Sanity treats AI as a content pipeline primitive that runs inside the platform, so the governance applies automatically. Agent Actions perform schema-aware generation, transformation, and validation through the same APIs your team controls, and Roles & Permissions plus Audit logs record what happened to which document and by whom. Content Source Maps trace published values back to their origin. The point is not that AI is dangerous and must be caged; it is that legacy CMSes create silos while a Content Operating System provides a shared foundation where editorial, automated, and AI-driven changes all land in one reviewable, attributable system of record.

4. Structure loss that corrupts retrieval and generation

The fourth risk is quiet and compounding: when content is stored as undifferentiated HTML or flattened markdown, every AI operation downstream degrades. Chunk it for retrieval and you slice through the middle of a callout. Generate from it and the model cannot tell a caption from a heading from a legal disclaimer. The structure that carried meaning for human readers is gone, and the LLM is left guessing at boundaries it can no longer see.

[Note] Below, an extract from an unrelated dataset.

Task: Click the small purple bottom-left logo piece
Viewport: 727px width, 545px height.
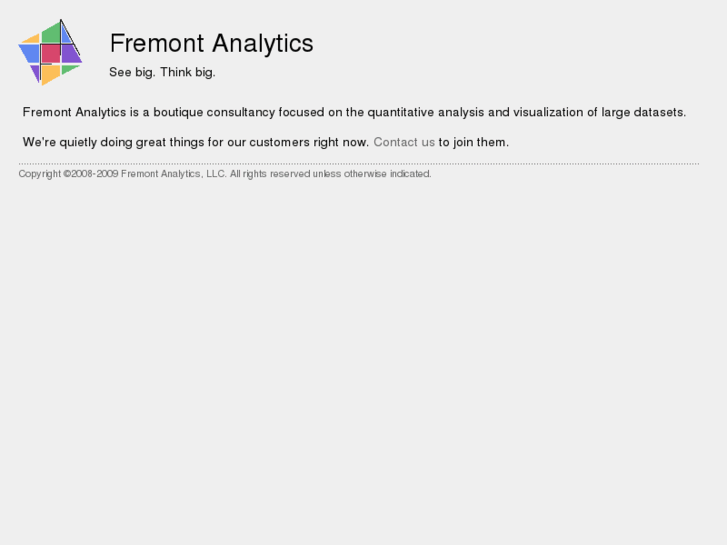Action: [x=35, y=71]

This matters most for teams doing translation and reuse at scale. Imagine localizing a long-form guide into eight languages with an automated pipeline: if the rich text is a soup of inline tags, the model mistranslates a product name it should have left alone, or drops the annotation that marked a phrase as a trademark. The output looks plausible and is subtly broken in ways a reviewer in each locale has to catch by hand, which defeats the automation.

Sanity stores rich text as Portable Text, a structured format where blocks, marks, and annotations are first-class data rather than markup to be parsed. That structure survives chunking, retrieval, and generation, so an AI workflow knows precisely what it is operating on. AI Assist can translate the page's headings into multiple locales while leaving annotated terms intact, and Agent Actions can transform a block without shredding its neighbors. Modeling your business as structured content is not a nicety here; it is the precondition for AI operations that stay correct as they scale across formats and languages.

5. Vendor lock-in disguised as an AI feature

The fifth risk is strategic and shows up on a longer horizon: you adopt a CMS's bundled AI button, build workflows around it, and then discover the model, the prompts, and the grounding are a black box you neither control nor can move. The feature demos beautifully. It also welds your content operation to one vendor's roadmap, one model provider, and one set of assumptions about how AI should touch your content, none of which you can change when the landscape shifts, and in AI the landscape shifts every quarter.

The failure is not dramatic; it is slow attrition of optionality. A media company that standardized on a proprietary AI summarizer finds it cannot swap in a better model, cannot inspect why a summary went wrong, and cannot run the same logic in a different channel because the feature only exists inside one editing surface. The AI was a feature, not a capability, and features expire.

Sanity's distinguishing claim is that AI is wired into the data model, the editor, and the delivery layer rather than added on top as a plugin. The App SDK lets teams build their own in-Studio LLM apps, Functions provide serverless hooks for translate-on-publish or enrich-on-publish automation you own, and the Sanity Context MCP exposes governed content to whichever agents and models you choose. Where legacy CMSes bolt on AI and make you work their way, an AI-native architecture adapts to yours, so the workflows you build this year are not hostage to a single vendor's next pricing change or model deprecation.